Bachman–Turner Overdrive chronology
| Bachman–Turner Overdrive (1973) | Bachman–Turner Overdrive II (1973) | Not Fragile (1974) |

Singles from Bachman–Turner Overdrive II
- "Let It Ride" Released: January 1974; "Takin' Care of Business" / "Let It Ride" Released: January 1974;

= Bachman–Turner Overdrive II =

Bachman–Turner Overdrive II is the second album by Canadian rock band Bachman–Turner Overdrive, released in 1973. The album reached #4 in the US and #6 in Canada.

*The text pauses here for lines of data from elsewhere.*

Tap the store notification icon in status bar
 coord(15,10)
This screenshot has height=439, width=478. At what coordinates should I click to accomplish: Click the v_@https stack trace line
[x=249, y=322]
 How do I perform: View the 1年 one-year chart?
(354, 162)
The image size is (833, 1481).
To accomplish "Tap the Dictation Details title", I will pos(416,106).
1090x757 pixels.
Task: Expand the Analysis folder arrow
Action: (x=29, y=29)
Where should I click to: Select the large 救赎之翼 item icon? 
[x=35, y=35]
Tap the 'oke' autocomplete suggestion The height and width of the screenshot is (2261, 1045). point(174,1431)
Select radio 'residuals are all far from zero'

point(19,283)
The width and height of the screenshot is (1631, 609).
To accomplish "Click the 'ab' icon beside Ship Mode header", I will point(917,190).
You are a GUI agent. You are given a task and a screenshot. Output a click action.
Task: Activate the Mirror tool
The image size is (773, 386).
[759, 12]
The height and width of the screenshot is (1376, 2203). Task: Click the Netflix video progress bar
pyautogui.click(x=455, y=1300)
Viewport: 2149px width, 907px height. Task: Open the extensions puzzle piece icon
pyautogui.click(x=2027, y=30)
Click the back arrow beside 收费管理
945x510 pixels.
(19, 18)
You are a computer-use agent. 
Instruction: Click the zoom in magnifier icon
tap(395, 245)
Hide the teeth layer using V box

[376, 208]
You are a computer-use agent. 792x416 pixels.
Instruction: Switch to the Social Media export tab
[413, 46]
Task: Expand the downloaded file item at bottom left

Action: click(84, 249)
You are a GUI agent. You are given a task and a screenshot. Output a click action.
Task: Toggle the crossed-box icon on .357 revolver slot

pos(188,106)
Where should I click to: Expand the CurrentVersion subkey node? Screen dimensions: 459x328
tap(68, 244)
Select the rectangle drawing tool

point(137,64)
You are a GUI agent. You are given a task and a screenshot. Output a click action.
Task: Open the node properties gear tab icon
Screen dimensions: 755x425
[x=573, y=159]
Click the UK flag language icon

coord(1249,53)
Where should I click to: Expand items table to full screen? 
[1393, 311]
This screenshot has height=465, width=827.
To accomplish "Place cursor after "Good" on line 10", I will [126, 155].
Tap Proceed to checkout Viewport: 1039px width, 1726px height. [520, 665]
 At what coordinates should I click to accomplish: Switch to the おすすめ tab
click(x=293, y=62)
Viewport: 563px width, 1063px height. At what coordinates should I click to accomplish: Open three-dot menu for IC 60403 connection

Bachman–Turner Overdrive II includes BTO's first Top 40 single, "Let It Ride", which peaked at #23 on the US Billboard Hot 100. The album's second and bigger hit single is "Takin' Care of Business". Though it never cracked the Top 10 on the US singles charts (reaching #12 in 1974), it became one of the band's most enduring anthems and stayed on the Billboard chart for 20 weeks. Both singles reached #3 on the Canadian RPM chart.

Professional ratings
Review scores
| Source | Rating |
| AllMusic | Star |
| Christgau's Record Guide | B+ |

== Track listing ==

| No. | Title | Writer(s) | Lead Vocals | Length |
|---|---|---|---|---|
| 1. | "Blown" | R. Bachman, T. Bachman | T. Bachman | 4:18 |
| 2. | "Welcome Home" | R. Bachman | R. Bachman | 5:29 |
| 3. | "Stonegates" | Turner | Turner | 5:35 |
| 4. | "Let It Ride" | R. Bachman, Turner | Turner | 4:27 |
| 5. | "Give It Time" | Turner | Turner | 5:44 |
| 6. | "Tramp" | R. Bachman, Robbie Bachman | R. Bachman | 4:02 |
| 7. | "I Don't Have to Hide" | T. Bachman | T. Bachman | 4:22 |
| 8. | "Takin' Care of Business" | R. Bachman | R. Bachman | 4:50 |

==Personnel==
Bachman-Turner Overdrive
- Randy Bachman - lead guitar, vocals
- Tim Bachman - guitar, vocals
- Fred Turner - bass, vocals
- Robbie Bachman - drums, percussion

Guest musician
- Norman Durkee - piano on "Takin' Care of Business"

Production
- Producer: Randy Bachman
- Engineer: Buzz Richmond
- Assistant engineer: Mark Sterling
- Mastering: Tom "Curly" Ruff
- Equipment: John Austin
- Design: John Youssi
- Art direction: Jim Ladwig
- Photography: Dave Roels

==Charts==

| Chart (1973–1975) | Peak position |
|---|---|
| Australian Albums (Kent Music Report) | 55 |
| Canada Top Albums/CDs (RPM) | 6 |
| German Albums (Offizielle Top 100) | 34 |
| US Billboard 200 | 4 |

==Certifications==

| Region | Certification | Certified units/sales |
| Canada (Music Canada) | Platinum | 100,000^{^} |
| United States (RIAA) | Gold | 500,000^{^} |
^{^} Shipments figures based on certification alone.